Non ho mai nominato le associazioni con cui ho collaborato come volontaria o lavorativamente perché penso che il focus non sia l’associazione ma il volontariato, che non importi tanto con chi o per chi, quanto piuttosto il fine e lo spirito con cui ci si approccia all’attività. Il tempo è assolutamente il bene più prezioso che abbiamo e chi fa volontariato dona il proprio tempo, energie e una parte di sé. Penso che trovare nel volontariato una direzione che vada verso i propri interessi e verso la propria visione di mondo da costruire sia la cosa più importante. Si diceva che la pandemia ci avrebbe resi migliori. Non credo serva una pandemia per renderci migliori, basta un piccolo passo fuori dalla nostra comfort zone ed iniziare a spendersi per gli altri.

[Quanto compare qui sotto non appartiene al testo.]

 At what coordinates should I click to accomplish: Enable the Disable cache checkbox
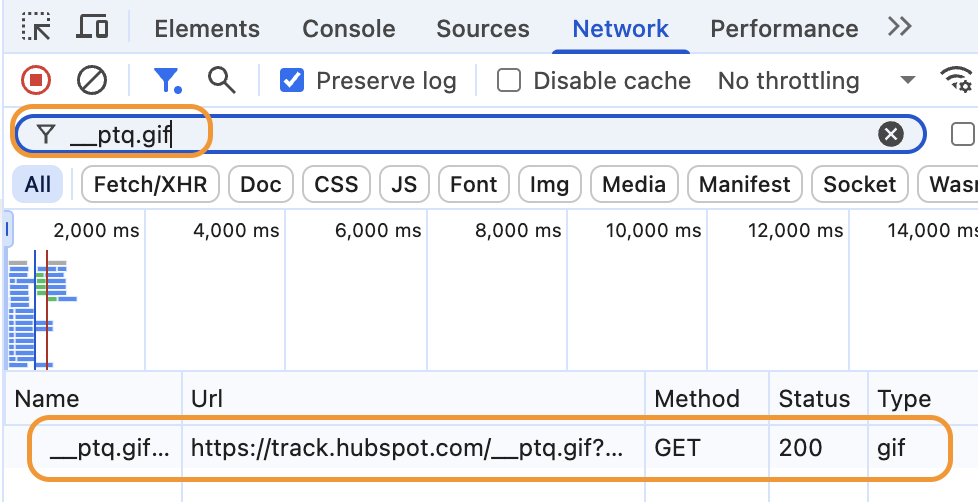(x=509, y=80)
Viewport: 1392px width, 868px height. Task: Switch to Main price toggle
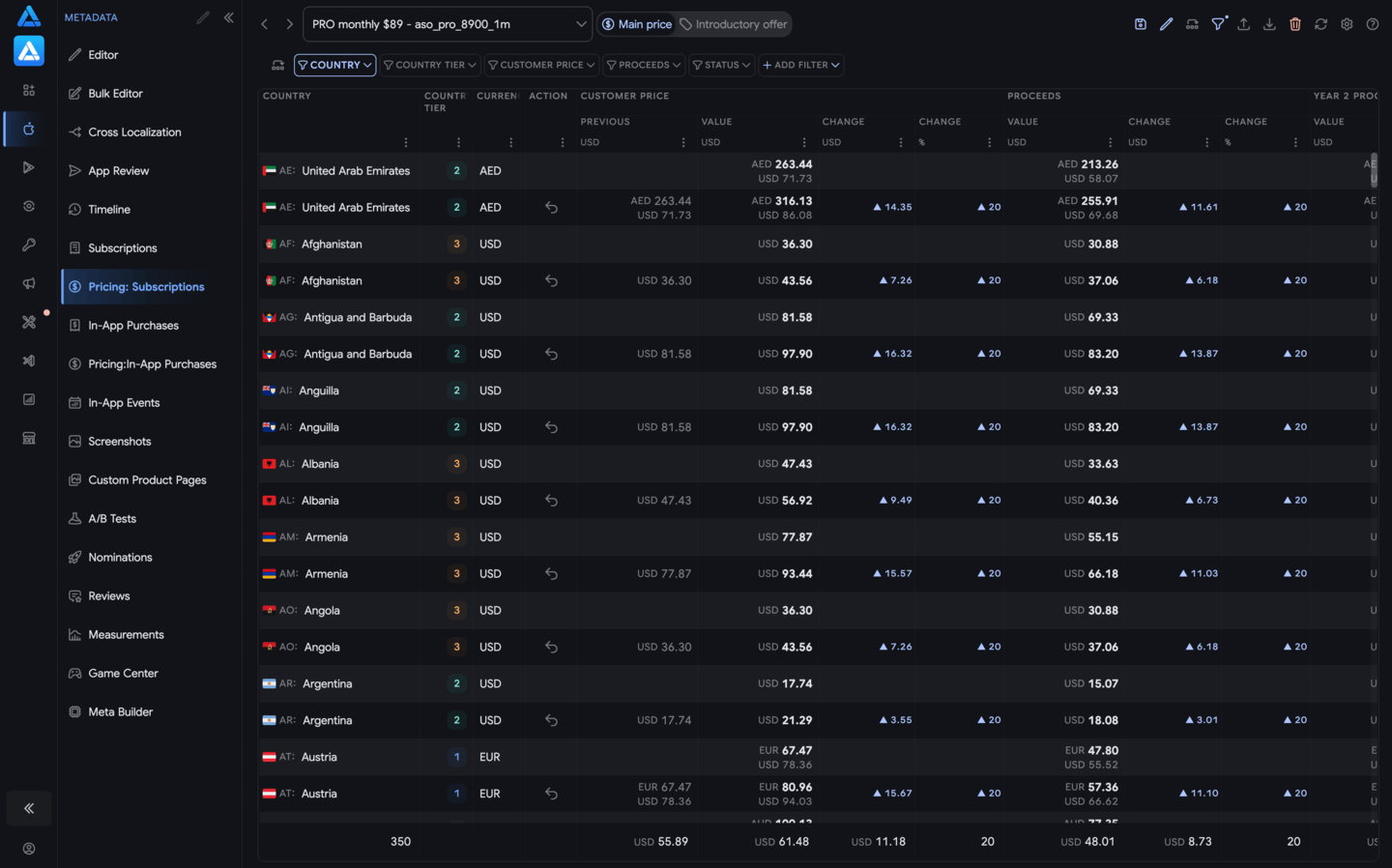pos(636,24)
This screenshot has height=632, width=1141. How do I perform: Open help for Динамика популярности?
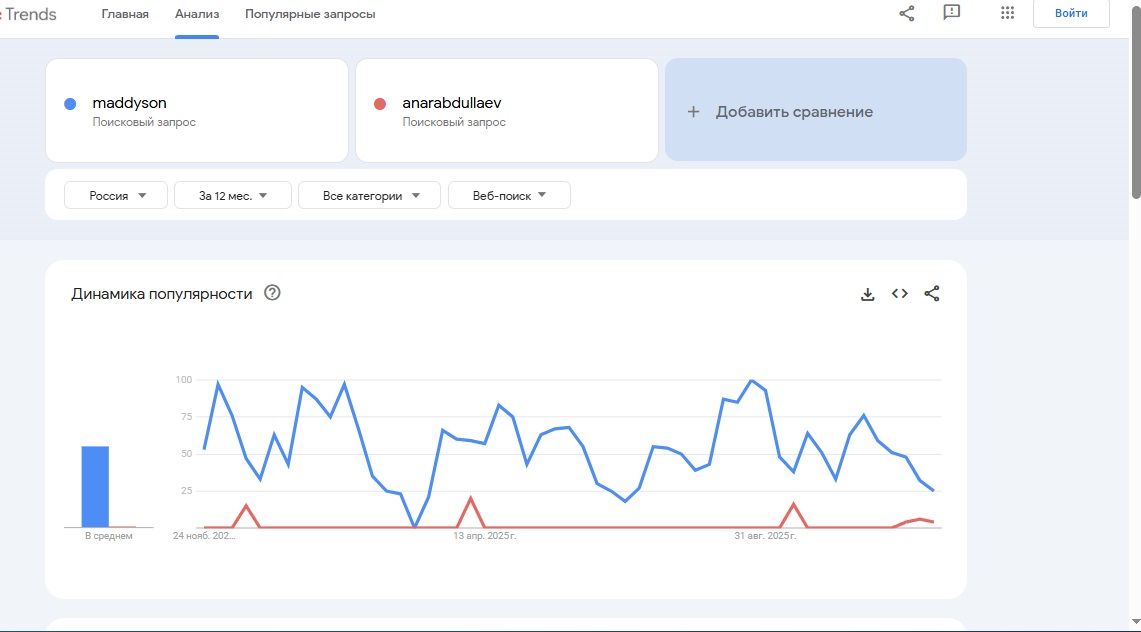tap(272, 293)
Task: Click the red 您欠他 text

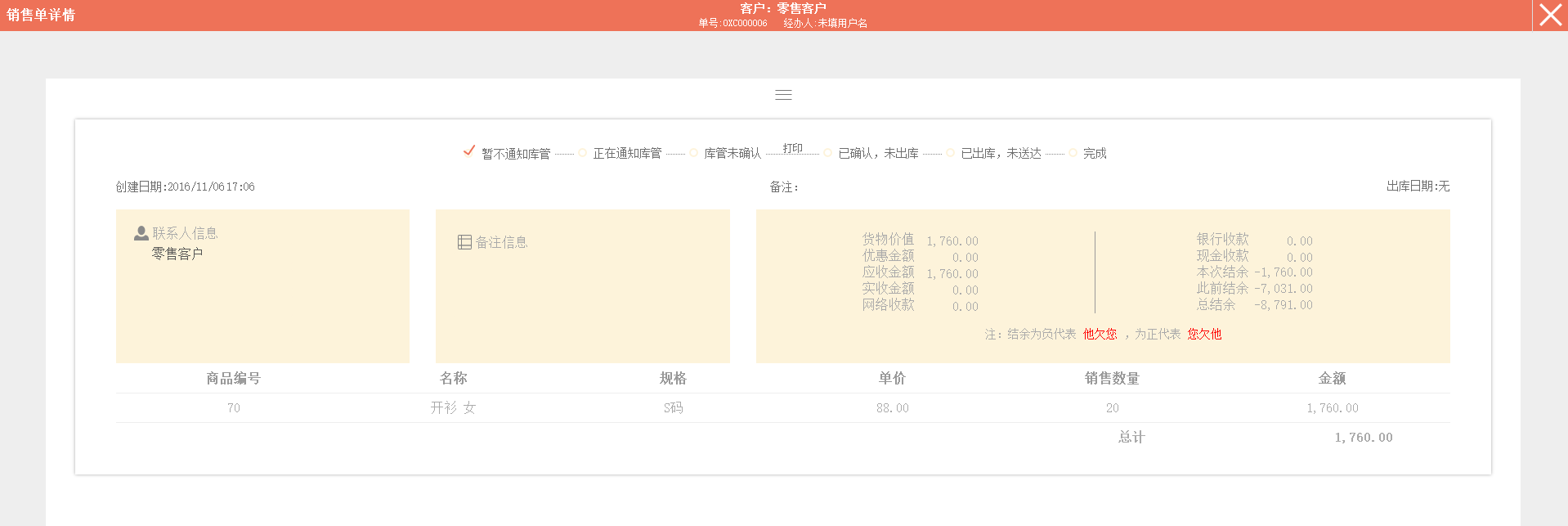Action: point(1204,334)
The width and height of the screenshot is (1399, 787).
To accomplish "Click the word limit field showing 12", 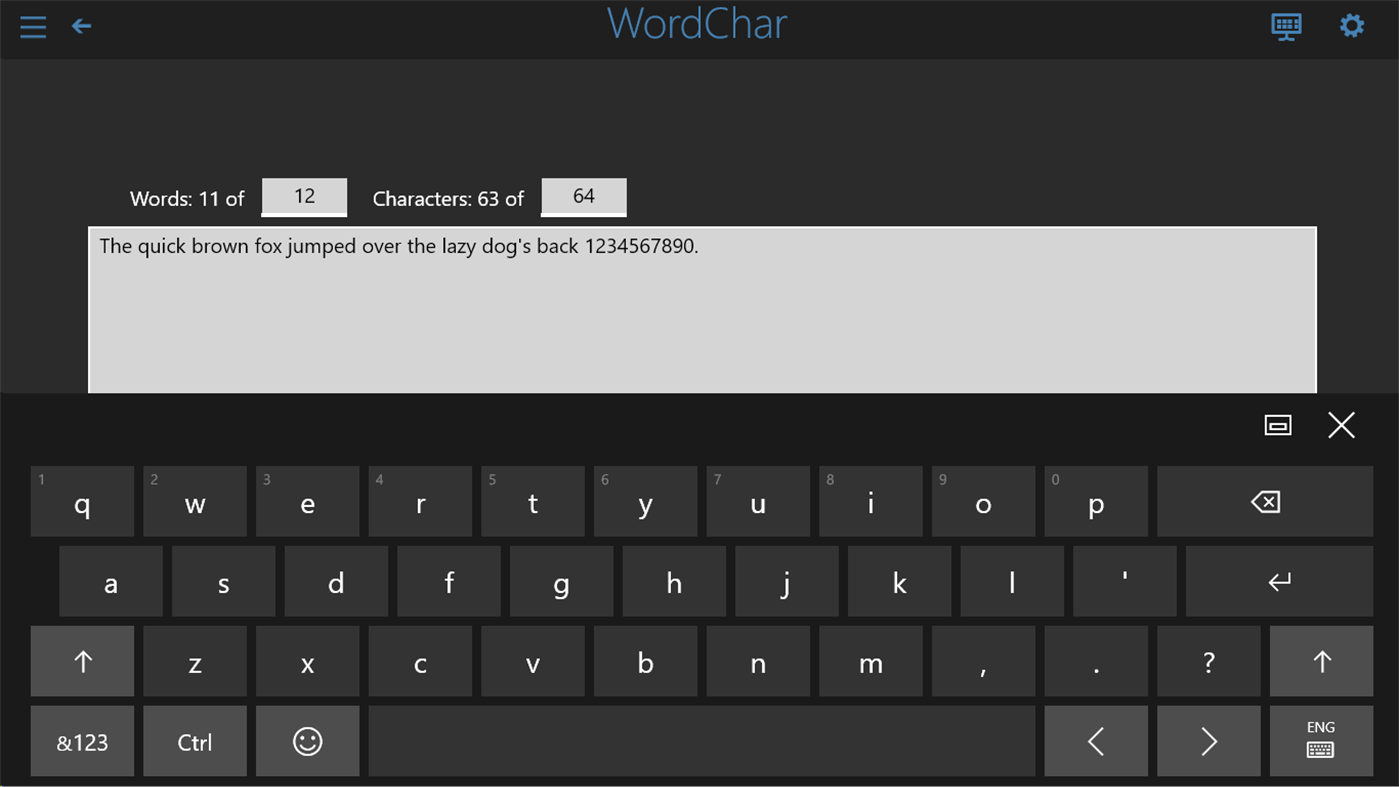I will point(304,197).
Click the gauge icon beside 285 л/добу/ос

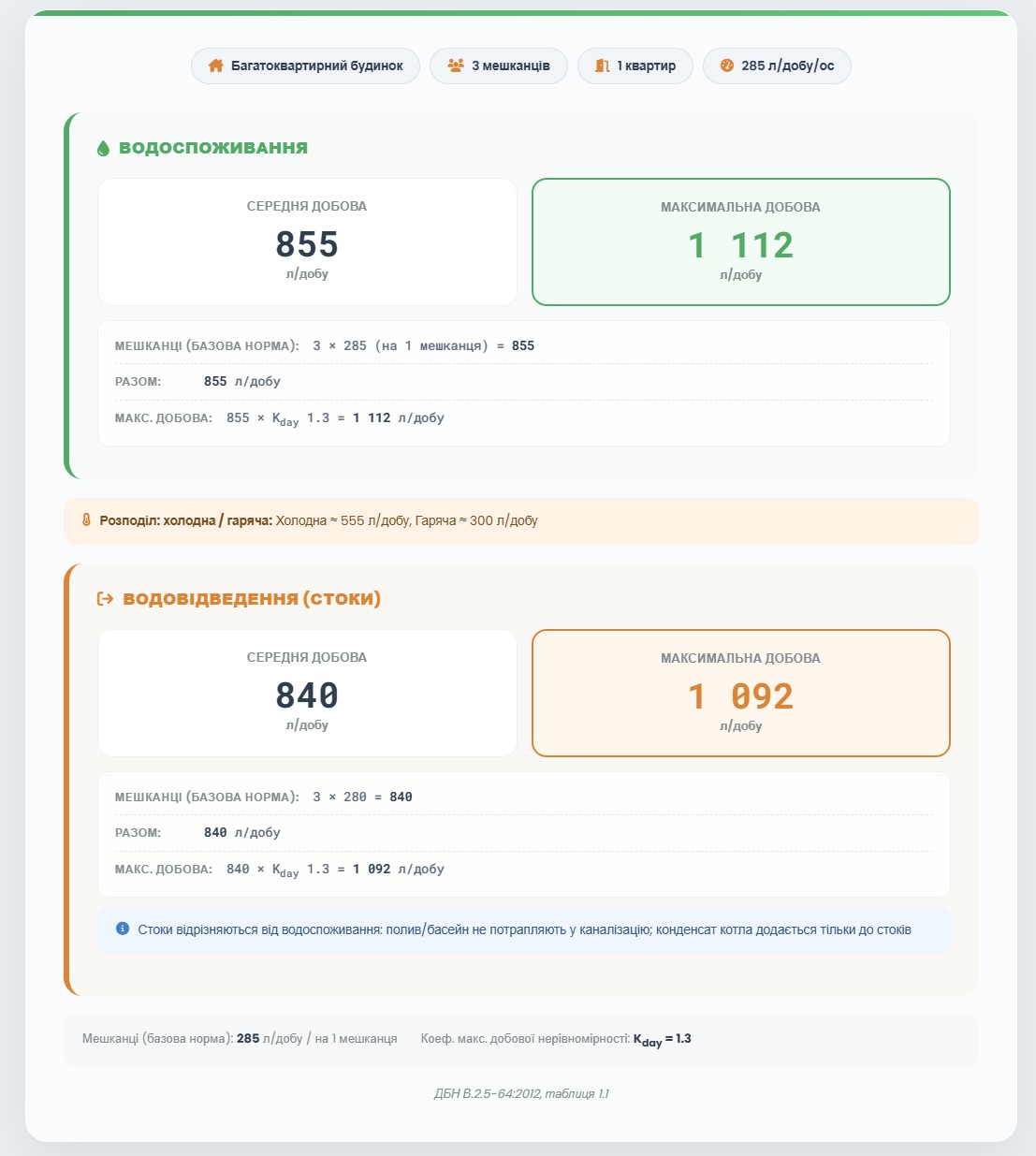click(727, 66)
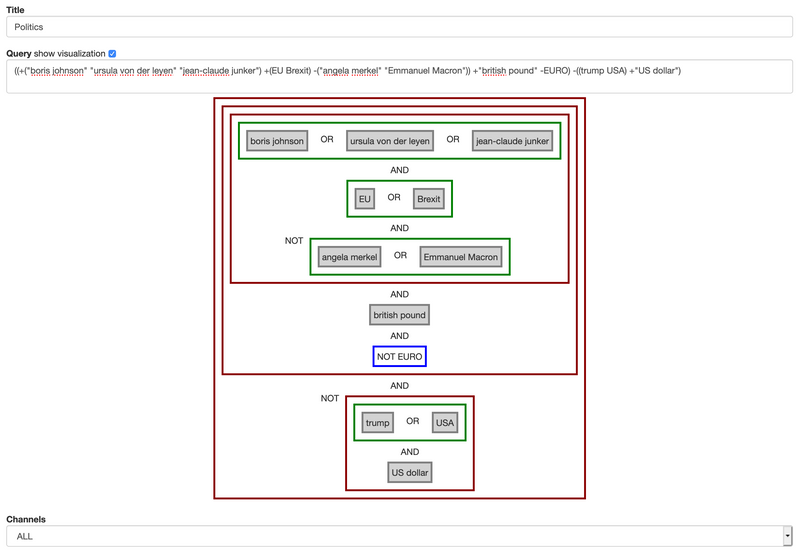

Qual è la tua visione del mondo?
Il volontariato verso persone e animali si allinea con la mia visione di mondo antispecista. In una società antispecista ogni forma di vita ha pari dignità al di là della specie. Va scardinato il paradigma dell’uomo all’apice d’una piramide e sotto tutte le altre specie animali a lui asservite secondo un ordine d’utilità. Spesso si giustificano preconcetti o discriminazioni con la frase “prima le persone, poi gli animali”, che viene declinata con gli stessi pregiudizi discriminatori in “prima gli italiani poi gli altri”. La visione di mondo che sento mia e che mi preme far arrivare come messaggio è che un aiuto non esclude l’altro e ogni vita ha diritto d’essere aiutata.
Cosa consiglieresti alle Moderne Persefone che vogliono impegnarsi nel volontariato
Far capire che si possono conciliare le due cose è molto difficile, anche all’interno delle stesse associazioni di volontariato: chi si occupa di persone spesso ha molti pregiudizi verso chi spende il proprio tempo a occuparsi di animali e chi s’occupa d’animali non sempre ha la stessa accondiscendenza verso le persone. Io mi sono sempre attivata per cancellare il limite secondo cui adoperarsi in una direzione tolga qualcosa all’altra. Aiutare gli animali non toglie agli umani. Aiutare è sempre giusto.